One would say that undue burden is easier to prove for a small entity than for a big entity, but there’s a flip side to that coin as well. If you’re a small institution, but you only have 100 videos, it’s not going to cost you a whole lot to caption those. Compare that to a larger entity with hundreds or thousands of videos. So yes, size matters, but it matters on both sides of the equation.
Do the FCC’s closed captioning quality requirements apply to ADA captioning rules, too?
One of the issues with captioning that comes up a lot has to do with quality and accuracy. For example, speech recognition can provide closed captions very inexpensively, but it averages only 70% accuracy. That can hardly produce an equivalent experience for a non-hearing person.

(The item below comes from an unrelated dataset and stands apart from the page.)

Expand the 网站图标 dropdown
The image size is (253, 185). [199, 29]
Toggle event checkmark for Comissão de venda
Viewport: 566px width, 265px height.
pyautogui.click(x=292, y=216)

“The issue is not whether the student with the disability is merely provided access, but the issue is rather the extent to which a communication is actually as effective as that provided others.”
Office of Civil Rights
Part of Netflix’s defense argument was that they comply with FCC regulations for captioning online video that previously aired on TV. Netflix came to court and said: “We comply with the CVAA, which is governed by the FCC. They’re coming out with regulations. They should govern that whole field. The ADA really has nothing to do with it.”
Judge Ponsor, the judge for NAD v. Netflix, rejected that argument. The CVAA only covers online streaming content that previously aired on TV, whereas whether your content has been on television is irrelevant for the ADA. The ADA is therefore broader and covers all content being offered.
As for the issue of quality and accuracy: consider this quote from a letter from the Office of Civil Rights, US Department of Education, “The issue is not whether the student with the disability is merely provided access, but the issue is rather the extent to which a communication is actually as effective as that provided others.”
Obviously, inaccurate captioning is not as effective as hearing what the person is actually saying. The FCC defined the specific closed captioning quality requirements in 2014 that cover caption accuracy, completeness, placement, and timing. In practice, the FCC quality standards are a good guideline for measuring whether the communication is effective.